Tommy Restivo

Biographical details
- Born: Toledo, Ohio, U.S.

Playing career
- 20??–2006: Georgetown (KY)
- Position: Linebacker

Coaching career (HC unless noted)
- 2007: Marshall (GA)
- 2008–2009: Florida (DQC)
- 2010–2011: Louisville (DQC)
- 2012–2013: Louisville (DB)
- 2014–2015: South Carolina State (DC/DB)
- 2016: McNeese State (DC)
- 2017: South Carolina State (DC)
- 2018: South Florida (S)
- 2019: UMass (Co-DC/LB)
- 2020–2021: UMass (DC/LB)

= Tommy Restivo =

American football coach

Tommy Restivo is an American football coach and former player. He was the defensive coordinator at the University of Massachusetts Amherst.

==Playing career==
Restivo lettered at linebacker while playing for the Tigers of Georgetown College, graduating in 2006.

==Coaching career==

===Early coaching career===
Following his playing career, Restivo joined the coaching staff at Marshall as a graduate assistant for the 2007 season. In 2008 and 2009, he was a defensive quality control coach at Florida, working for defensive coordinator Charlie Strong. They won the BCS National Championship in 2009. In 2010, when Strong was hired as the head coach at Louisville, Restivo followed him.
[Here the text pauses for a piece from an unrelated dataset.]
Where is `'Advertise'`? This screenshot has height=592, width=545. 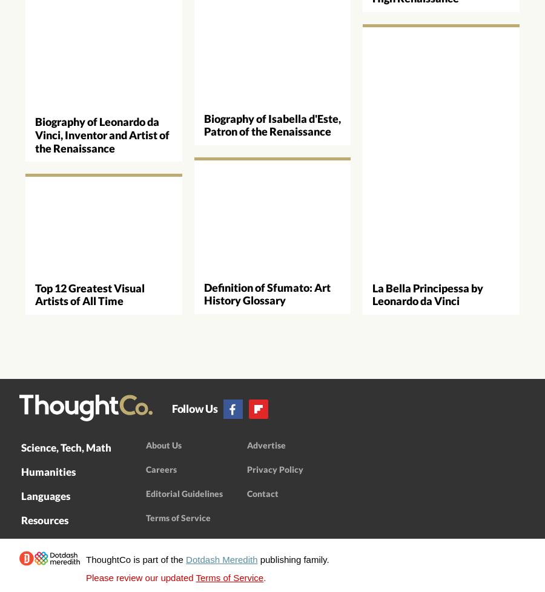 'Advertise' is located at coordinates (266, 444).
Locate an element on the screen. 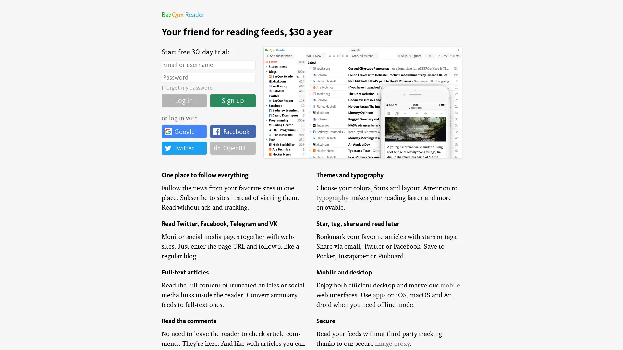 The height and width of the screenshot is (350, 623). Sign up is located at coordinates (233, 100).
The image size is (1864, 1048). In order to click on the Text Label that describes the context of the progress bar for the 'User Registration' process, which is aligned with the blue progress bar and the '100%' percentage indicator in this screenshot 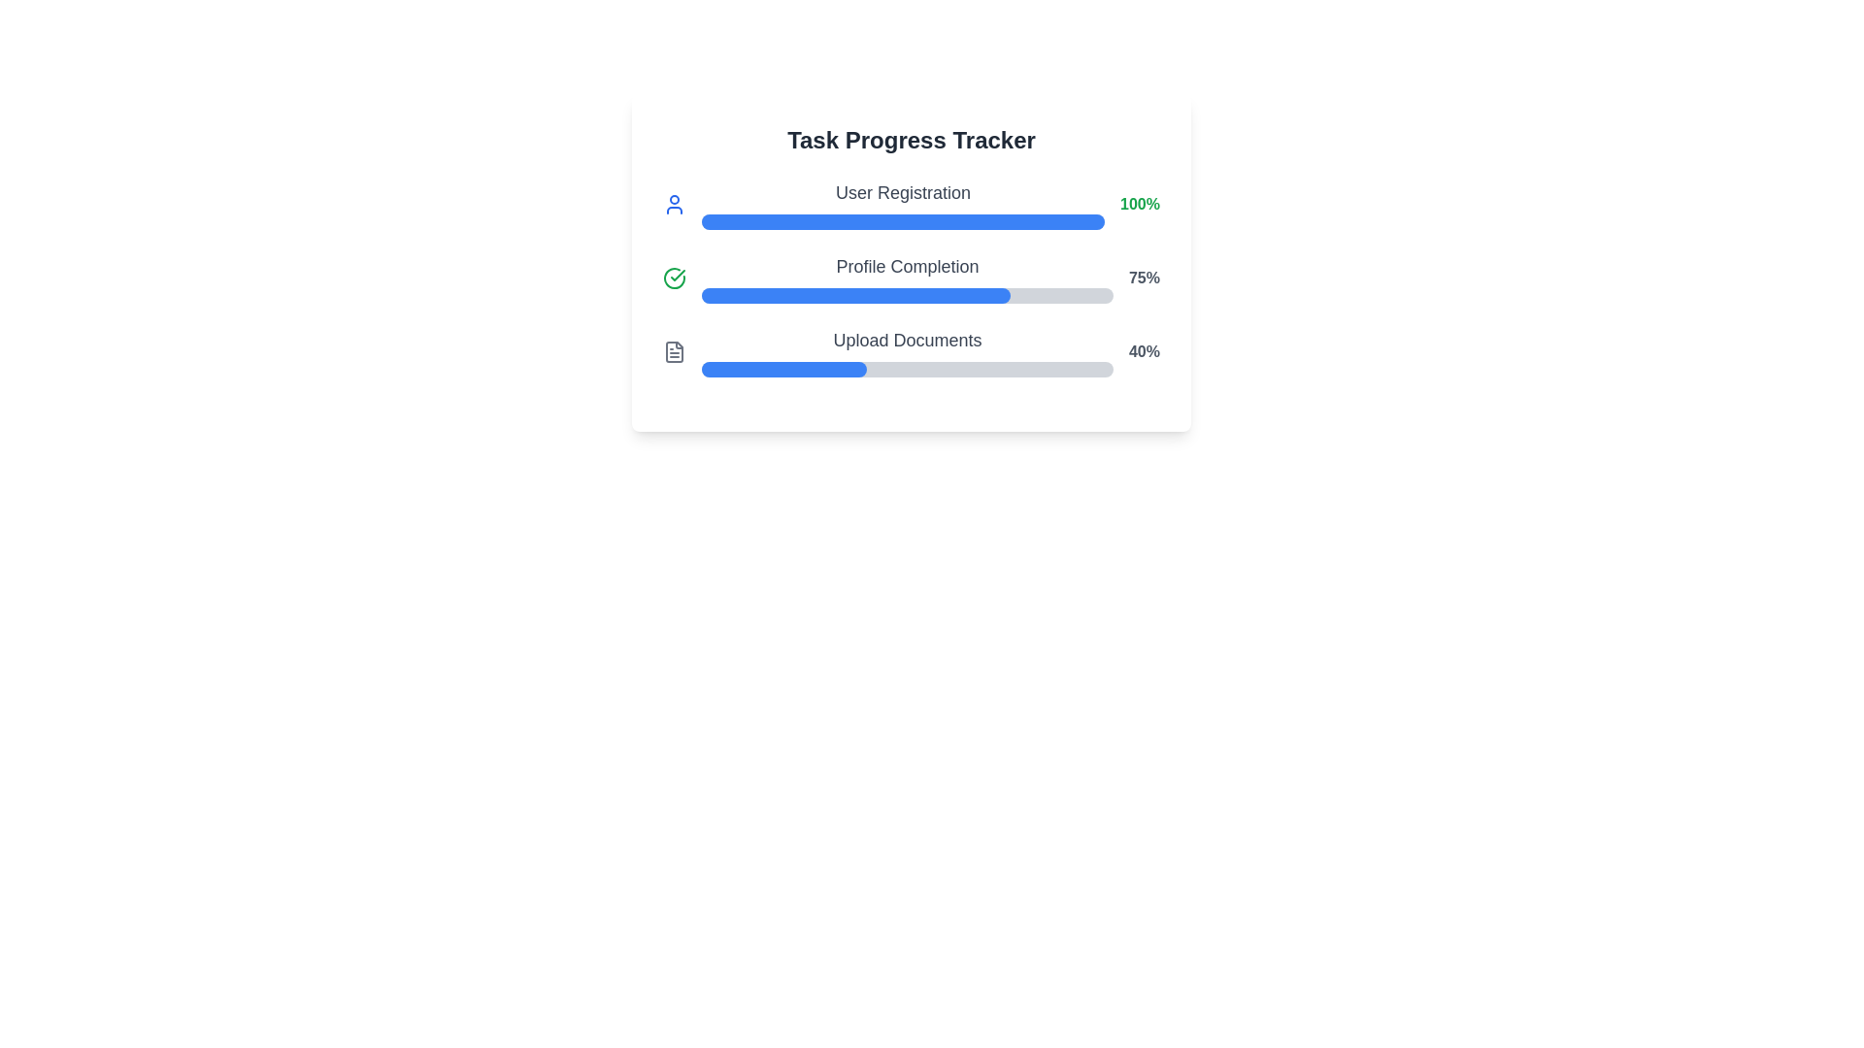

He worked as a defensive quality control coach in 2010 and 2011, before being promoted to defensive backs coach in 2012 and 2013.

===FCS experience===
From 2014 through 2017, Restivo was a defensive coordinator at the FCS level. In 2014 and 2015, he was the defensive coordinator on Buddy Pough at South Carolina State. His defenses here ranked in the top 10 in the FCS multiple categories. In 2016, Restivo joined Lance Guidry’s staff at McNeese State as the defensive coordinator, before returning to South Carolina State in 2017. He again served as the defensive coordinator.

===South Florida===
In 2018, Restivo reunited with Charlie Strong when he joined the staff at South Florida as the safeties coach. That season, he helped coach a defense that forced 22 turnovers.

===UMass ===
For the 2019 season, Restivo joined new head coach Walt Bell’s staff at UMass as the co-defensive coordinator and linebackers coach. Restivo was fired along with Walt Bell on November 7.

==Personal life==
Restivo is from Plainfield, IN. He graduated with a degree in Kinesiology.